As ameaças ao João-preto prendem-se maioritariamente com a mortalidade associada à captura acidental por palangres de fundo da actividade pesqueira, à predação por mamíferos introduzidos (ratos, ratazanas, gatos) e aves terrestres (ex: corvo) e à destruição e perda de habitat das zonas de nidificação.

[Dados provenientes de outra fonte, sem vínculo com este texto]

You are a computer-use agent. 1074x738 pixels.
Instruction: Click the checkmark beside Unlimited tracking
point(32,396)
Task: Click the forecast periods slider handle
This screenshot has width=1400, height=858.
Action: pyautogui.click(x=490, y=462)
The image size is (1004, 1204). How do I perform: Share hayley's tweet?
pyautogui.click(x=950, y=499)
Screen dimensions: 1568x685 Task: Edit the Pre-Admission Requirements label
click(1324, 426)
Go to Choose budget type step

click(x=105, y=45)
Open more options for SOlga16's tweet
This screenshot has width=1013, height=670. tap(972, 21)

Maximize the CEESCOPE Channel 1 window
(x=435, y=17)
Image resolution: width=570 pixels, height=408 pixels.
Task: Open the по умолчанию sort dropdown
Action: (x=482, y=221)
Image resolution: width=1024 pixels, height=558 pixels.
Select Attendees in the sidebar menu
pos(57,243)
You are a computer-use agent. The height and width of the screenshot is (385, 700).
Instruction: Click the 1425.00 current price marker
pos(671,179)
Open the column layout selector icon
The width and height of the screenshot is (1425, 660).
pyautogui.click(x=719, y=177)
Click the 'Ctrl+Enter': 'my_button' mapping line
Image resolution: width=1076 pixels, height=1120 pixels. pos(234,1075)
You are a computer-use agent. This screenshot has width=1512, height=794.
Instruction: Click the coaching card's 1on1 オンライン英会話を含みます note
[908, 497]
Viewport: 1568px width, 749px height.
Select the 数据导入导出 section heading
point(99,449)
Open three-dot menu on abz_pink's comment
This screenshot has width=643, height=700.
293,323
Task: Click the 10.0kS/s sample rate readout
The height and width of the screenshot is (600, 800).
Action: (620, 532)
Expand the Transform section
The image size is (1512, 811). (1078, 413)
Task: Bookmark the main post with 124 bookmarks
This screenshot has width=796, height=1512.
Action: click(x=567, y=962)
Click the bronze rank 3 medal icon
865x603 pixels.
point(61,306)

Curiosidade: James Bulwer, um padre escocês e amador naturalista, em 1828 descobriu pela primeira vez esta espécie nas Ilhas Desertas Portuguesas, dando origem ao nome em inglês de Bulwer’s petrel.

O trabalho da Biosfera

Sabe-se pouco acerca da sua biologia reprodutora, nomeadamente sobre o comportamento de corte, períodos de incubação e padrões de crescimento das crias. Não há subespécies descritas para o João-preto, embora a fenologia reprodutiva seja divergente entre as colónias de Cabo Verde, com a reprodução no ilhéu de Cima (Sotavento) a se iniciar cerca de dois meses antes que no ilhéu Raso (Barlavento). Em parceria com Universidade de Coimbra (MARE-UC), vários estudos têm sido levados a cabo desde 2013 para colmatar esta falha de informação, especialmente no que toca ao seu tamanho populacional no ilhéu Raso, biologia reprodutora, ecologia alimentar, distribuição e identificação de ameaças à espécie.